幕間 その一
壮一は第一王子を失脚させるというアナたちに協力すると決めた後、凛と街に来ていた。準備と娯楽のためだ。
「準備は終わったな。凛、何かしたいことはあるか?」
「じゃあ、あそこになんかいっぱい集まってるから行ってみない?」
広場に何かを囲むように人が集まっており、それが凛には気になった。人が多く、壮一の背でも見えなかったため、壮一は凛を肩車して何を囲んでいるか見させる。
「腕相撲やってるみたい。でも1人は指一本でやってるよ!折れないのかな?!」
指一本で腕相撲とはどんな力自慢かと壮一も気になり、背伸びして腕相撲を見た。
「思ったほどではないな。見かけによらず力自慢みたいだが」
指一本で腕相撲に連勝を続ける男は周りにいる人たちと筋肉量は変わらない。むしろ細身のように思われる。
「おい、あんた。そう言うなら俺と勝負しようじゃねえか、自信あんだろ?」
壮一の言葉を聞いて、男の闘争心が湧き上がる。
「フッ…やってやるぜ」
壮一の闘争心にも火がついた。
「ルールは…俺は指一本でするが、それ以外は基本的な腕相撲と全く同じだ、いいな?」
それを聞いて壮一は首を振る。
「ダメだ、お前も指一本じゃなくて全力でやれよ。フェアにいきたい」
男は笑った。
両者とも真剣な顔で対峙する。先程まで騒がしく観ていた観衆も鬼気迫る2人の雰囲気に呑まれ、今は静かだ。審判は息を呑んだあと、試合開始の合図をした。
「始め!」
両者の力は拮抗し、その場で腕が震え続け、その振動を受けた机が音を鳴らすほど揺れている。
試合は動かないように見えたが、その実は違った。
ーなんだコイツ…今までの奴らの比じゃねえ…。腕がへし折られそうだ…。
男は心の中で弱音を吐く。
ーまずい…、なんて奴だ。力を抜けば腕がどうにかなりそうな力だ…。
壮一もまた心の中で弱音を吐いた。
そして、両者とも同じことを考えた。
体力が先に切れた方が負けだ、ついでに腕おられる、と。
腕相撲でまさかこんなことになるとは2人とも思っていなかった。ここにきて、さらに真剣さを増した2人。腕がかかっているのだから当たり前だ。
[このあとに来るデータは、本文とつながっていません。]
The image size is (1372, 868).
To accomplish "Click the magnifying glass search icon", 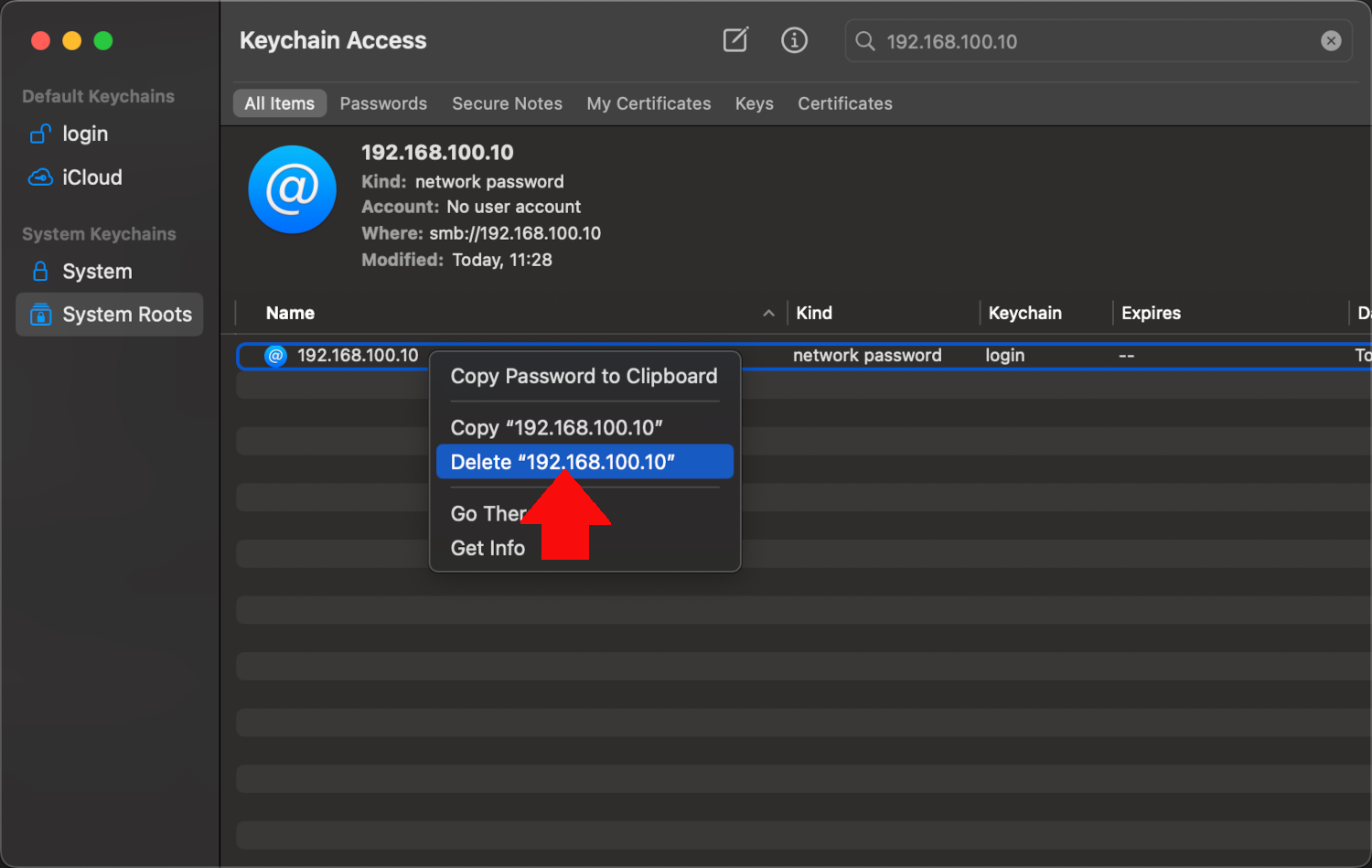I will point(864,41).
全く動かぬまま数分が経過して、2人ともに限界がきた。
悲鳴をあげて、2人とも倒れ込んだ。
疲労骨折である。
凄まじい力による負荷を与え続けられた腕が体力よりも先に限界を迎えたのだ。
かくして腕相撲は引き分けで終わったのだった。この後、2人がこの机に立つことはなかった。
腕相撲で骨折することはなかなかありませんが、あるにはあるのでムキになって腕相撲をしないほうがいいです。